There are a few missions in which you are not given a choice and must either kill or knock out your objective enemy, but for the most part you are allowed to choose for yourself. You have access to an in-game phone which allows you to view your game progression stats, upgrade your skills, manage your music playlist, etc. It’s an all-inclusive menu of all you will need to know and view in the game.
Driving throughout the game’s open world setting has its ups and downs. On the up side the city loads up beautifully regardless of how fast you are driving or which turns you choose to take. There are various cars ranging from cheaper budget vehicles to high-powered performance cars, all of which you may steal off the street, from citizens while they are driving, or have delivered to you via the car delivery app on your in-game phone. On the down side the actual driving can be sloppy and flawed, though it’s nothing game-breaking and is more of a general annoyance than anything else. You can run through fences and shrubbery at ease but your car will be destroyed if you cruise into a lopsided pile of bricks. NPC drivers seem to want you to run into them as they refuse to take your presence into consideration at all when if comes to making driving decisions. They have no qualms about turning in front of you slowly as you race towards them at full speed. These annoyances can muck up the gameplay and even cause you to fail certain missions, making them more than simply a minor issue though they don’t necessarily ruin the game.
Watch Dogs is a visually spectacular achievement for Ubisoft, textures and graphical quality as a whole are as smooth as it gets for a game that spans both new and last gen. Characters have clean movements and facial animations as well as unique qualities; I was impressed by the diversity of NPC’s considering how many there are and how massive the environment is. I noticed very few glitches or bugs in the game, there was nothing game-breaking or overly irritating other than a mission that refused to progress until I restarted the game. Otherwise, Watch Dogs ran brilliantly for me. I found the game to be relatively well written, the story is slow going at first but it really picks up as you progress. The dialog is notable, all the characters feel real and you can embrace their human flaws rather than reject them for being atypical, since they are relatable. Voice acting is well done as well, everyone brings a certain quality and personality to the characters they voice thanks to talent and good writing.

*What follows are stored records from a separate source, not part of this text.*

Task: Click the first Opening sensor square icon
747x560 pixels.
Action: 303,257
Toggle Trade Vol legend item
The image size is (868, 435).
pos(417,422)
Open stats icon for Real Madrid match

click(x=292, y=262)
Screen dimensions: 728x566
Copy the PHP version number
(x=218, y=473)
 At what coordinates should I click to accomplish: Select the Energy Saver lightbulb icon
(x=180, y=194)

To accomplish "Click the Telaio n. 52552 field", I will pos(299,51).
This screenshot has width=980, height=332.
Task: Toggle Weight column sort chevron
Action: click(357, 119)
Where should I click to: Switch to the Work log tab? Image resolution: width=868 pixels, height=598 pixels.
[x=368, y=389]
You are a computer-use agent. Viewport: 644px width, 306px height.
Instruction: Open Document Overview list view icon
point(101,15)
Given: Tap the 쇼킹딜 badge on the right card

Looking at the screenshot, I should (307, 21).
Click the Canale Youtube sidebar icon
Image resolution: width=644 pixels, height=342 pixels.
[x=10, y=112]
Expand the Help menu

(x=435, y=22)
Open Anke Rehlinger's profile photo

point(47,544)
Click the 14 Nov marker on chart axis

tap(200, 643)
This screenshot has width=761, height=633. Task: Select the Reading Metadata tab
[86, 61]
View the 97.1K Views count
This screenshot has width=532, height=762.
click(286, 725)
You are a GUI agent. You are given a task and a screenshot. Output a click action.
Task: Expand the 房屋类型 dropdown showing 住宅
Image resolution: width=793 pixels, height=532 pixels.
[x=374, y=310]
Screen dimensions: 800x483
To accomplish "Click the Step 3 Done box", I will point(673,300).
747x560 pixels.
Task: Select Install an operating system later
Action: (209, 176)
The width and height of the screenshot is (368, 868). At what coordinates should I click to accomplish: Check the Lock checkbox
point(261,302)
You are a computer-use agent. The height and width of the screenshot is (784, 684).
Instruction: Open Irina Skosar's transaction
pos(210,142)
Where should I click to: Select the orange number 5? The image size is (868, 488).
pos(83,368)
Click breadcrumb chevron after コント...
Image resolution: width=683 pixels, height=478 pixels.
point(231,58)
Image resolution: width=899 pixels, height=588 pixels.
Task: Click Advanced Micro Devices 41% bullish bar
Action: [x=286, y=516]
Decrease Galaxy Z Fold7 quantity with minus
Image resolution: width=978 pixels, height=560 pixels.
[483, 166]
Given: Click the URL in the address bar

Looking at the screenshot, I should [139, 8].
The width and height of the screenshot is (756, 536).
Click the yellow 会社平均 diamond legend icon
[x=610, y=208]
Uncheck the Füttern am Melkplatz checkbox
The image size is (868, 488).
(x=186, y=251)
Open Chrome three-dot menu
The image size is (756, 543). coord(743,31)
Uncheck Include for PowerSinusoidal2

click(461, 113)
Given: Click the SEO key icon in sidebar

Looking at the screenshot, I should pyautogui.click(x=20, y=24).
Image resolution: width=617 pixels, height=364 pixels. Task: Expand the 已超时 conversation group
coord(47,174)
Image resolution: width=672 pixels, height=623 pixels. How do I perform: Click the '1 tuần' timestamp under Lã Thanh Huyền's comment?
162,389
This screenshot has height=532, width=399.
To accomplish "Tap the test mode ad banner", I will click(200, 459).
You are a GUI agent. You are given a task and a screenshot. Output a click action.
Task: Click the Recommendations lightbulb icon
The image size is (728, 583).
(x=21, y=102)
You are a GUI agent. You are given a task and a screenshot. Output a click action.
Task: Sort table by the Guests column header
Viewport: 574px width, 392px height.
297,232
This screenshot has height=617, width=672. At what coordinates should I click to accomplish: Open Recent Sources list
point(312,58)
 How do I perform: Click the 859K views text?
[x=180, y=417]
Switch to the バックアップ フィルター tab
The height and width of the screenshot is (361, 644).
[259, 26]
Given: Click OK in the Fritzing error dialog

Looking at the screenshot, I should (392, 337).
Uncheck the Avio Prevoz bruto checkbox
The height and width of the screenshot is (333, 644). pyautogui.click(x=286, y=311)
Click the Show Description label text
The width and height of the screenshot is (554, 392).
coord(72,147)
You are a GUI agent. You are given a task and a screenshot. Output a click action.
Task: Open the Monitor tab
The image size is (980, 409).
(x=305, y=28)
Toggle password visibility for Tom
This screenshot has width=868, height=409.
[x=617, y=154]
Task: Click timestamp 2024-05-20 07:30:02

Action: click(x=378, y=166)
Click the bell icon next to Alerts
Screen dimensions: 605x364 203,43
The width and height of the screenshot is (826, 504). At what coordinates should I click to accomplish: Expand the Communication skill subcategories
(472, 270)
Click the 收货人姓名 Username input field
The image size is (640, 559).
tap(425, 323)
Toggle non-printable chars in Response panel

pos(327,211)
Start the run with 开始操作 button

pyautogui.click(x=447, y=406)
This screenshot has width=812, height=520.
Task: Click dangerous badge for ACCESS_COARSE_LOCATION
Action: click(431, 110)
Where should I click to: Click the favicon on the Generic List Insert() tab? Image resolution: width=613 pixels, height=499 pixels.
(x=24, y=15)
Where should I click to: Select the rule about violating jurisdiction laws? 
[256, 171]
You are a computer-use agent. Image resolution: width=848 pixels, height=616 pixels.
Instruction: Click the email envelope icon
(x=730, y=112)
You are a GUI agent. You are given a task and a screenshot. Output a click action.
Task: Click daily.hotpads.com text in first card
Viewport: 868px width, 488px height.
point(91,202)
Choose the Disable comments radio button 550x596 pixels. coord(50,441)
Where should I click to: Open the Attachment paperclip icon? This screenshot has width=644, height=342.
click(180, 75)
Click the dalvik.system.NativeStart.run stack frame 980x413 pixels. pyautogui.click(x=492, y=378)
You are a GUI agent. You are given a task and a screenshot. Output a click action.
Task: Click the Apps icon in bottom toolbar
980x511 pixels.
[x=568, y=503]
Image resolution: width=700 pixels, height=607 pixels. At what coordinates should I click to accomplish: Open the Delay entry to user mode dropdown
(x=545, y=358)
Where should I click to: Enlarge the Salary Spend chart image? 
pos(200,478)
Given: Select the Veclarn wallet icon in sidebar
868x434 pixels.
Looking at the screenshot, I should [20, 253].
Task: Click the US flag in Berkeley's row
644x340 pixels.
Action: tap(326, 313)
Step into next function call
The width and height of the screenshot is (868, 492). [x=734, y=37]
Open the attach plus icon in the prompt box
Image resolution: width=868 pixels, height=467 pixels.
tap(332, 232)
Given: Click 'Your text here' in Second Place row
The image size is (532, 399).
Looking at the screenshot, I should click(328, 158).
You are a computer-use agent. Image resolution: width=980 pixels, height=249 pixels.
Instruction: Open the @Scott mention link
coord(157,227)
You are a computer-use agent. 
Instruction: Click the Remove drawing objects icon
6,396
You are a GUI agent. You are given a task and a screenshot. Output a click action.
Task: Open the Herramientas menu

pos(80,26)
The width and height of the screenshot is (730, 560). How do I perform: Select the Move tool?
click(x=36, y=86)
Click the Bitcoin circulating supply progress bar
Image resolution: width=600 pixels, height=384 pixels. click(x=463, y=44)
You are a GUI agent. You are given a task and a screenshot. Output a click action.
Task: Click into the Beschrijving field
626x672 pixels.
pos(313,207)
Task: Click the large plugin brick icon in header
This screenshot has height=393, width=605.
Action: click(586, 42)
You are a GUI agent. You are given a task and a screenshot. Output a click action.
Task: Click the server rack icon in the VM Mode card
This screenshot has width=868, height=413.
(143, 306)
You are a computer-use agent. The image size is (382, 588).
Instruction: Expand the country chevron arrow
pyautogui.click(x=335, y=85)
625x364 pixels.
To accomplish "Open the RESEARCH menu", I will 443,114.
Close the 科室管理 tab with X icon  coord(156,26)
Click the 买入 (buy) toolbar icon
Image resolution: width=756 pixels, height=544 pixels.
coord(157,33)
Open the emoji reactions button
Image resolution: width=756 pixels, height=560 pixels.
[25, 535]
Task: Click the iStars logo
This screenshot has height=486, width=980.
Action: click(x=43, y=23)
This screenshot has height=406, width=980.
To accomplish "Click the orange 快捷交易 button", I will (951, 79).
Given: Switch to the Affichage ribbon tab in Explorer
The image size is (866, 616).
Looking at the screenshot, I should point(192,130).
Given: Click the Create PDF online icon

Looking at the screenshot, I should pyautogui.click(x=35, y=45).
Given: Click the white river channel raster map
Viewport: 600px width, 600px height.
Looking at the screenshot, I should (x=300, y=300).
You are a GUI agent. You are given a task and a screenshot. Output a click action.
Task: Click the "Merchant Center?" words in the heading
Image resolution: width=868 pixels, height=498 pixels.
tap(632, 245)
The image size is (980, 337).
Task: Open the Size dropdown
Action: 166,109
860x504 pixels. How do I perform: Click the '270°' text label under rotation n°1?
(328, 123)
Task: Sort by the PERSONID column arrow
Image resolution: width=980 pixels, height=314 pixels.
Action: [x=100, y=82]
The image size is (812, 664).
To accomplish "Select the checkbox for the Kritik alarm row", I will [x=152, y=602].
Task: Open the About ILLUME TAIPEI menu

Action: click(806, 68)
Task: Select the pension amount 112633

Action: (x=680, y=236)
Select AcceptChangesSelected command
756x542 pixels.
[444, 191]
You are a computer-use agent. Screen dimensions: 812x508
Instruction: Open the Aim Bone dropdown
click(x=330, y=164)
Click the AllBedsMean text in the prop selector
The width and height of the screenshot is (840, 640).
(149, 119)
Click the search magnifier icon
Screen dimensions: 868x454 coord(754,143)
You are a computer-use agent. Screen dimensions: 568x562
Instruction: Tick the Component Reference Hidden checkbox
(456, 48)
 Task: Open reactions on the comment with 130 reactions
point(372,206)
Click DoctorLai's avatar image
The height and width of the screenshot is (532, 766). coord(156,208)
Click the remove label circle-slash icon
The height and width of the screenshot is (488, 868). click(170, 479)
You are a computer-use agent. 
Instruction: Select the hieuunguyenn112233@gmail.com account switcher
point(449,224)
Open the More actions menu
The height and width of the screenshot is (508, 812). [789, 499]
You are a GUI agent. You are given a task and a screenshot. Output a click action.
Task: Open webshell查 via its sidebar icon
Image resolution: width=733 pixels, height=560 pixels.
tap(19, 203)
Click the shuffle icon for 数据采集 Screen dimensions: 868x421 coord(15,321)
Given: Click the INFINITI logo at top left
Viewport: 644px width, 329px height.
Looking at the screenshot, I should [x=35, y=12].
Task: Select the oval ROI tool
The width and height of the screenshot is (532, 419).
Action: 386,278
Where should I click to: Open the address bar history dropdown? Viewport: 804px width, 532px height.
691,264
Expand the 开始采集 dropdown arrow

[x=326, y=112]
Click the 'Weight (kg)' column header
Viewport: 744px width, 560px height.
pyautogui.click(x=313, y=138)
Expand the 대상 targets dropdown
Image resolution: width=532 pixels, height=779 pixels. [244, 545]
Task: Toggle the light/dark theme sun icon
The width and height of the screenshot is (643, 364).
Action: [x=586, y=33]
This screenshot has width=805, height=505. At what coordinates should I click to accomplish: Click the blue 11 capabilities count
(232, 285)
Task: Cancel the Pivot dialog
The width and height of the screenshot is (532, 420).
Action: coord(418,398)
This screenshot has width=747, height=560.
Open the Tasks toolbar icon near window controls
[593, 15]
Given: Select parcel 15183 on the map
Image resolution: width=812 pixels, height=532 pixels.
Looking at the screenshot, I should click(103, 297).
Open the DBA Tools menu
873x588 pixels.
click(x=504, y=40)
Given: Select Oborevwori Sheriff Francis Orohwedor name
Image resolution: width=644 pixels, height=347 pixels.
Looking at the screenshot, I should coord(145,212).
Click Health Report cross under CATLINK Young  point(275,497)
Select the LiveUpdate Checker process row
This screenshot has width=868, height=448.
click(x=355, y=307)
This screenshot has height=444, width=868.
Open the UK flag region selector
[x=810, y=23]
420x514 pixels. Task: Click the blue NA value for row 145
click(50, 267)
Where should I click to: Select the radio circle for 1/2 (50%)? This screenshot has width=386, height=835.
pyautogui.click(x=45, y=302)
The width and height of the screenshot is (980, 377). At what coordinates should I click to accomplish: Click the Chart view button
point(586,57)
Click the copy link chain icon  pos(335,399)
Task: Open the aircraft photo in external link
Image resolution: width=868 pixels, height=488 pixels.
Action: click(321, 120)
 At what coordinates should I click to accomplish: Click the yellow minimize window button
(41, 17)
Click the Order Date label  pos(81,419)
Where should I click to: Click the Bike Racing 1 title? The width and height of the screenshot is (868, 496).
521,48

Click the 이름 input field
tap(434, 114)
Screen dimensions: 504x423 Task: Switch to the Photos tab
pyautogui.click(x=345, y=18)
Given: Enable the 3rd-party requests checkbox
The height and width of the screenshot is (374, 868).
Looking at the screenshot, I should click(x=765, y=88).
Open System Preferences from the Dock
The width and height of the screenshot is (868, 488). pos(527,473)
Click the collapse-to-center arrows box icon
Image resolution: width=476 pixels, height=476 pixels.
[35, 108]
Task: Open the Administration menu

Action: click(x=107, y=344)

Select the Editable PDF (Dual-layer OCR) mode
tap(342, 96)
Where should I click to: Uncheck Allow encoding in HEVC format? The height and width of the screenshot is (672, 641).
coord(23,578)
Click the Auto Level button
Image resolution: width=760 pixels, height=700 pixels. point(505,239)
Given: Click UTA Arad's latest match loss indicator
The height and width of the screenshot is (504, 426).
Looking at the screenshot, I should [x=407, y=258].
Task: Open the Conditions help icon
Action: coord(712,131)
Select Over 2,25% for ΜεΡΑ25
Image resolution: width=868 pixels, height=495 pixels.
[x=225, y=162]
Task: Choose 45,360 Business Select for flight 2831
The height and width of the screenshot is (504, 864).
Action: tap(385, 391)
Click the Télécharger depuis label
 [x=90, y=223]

All in all I found playing through Watch Dogs to be a very positive experience. It brought a new vibe to the stale open-world/sandbox market and did an excellent job at keeping you interested in playing it. It looks and plays great, with few errors, and hosts a well written narrative. Gameplay is enough like other games to give you a familiar experience yet different enough that you don’t feel like you are playing a game you have played before. Watch Dogs is fun, entertaining and unique. I would recommend this game to most gamers, regardless of your specific tastes when it comes to game genres. I typically don’t care much for the Grand Theft Auto style sandbox games myself, but I enjoyed playing through Watch Dogs. As I said before, it’s a very entertaining experience and one that shouldn’t be missed out on by the up-to-date gamer.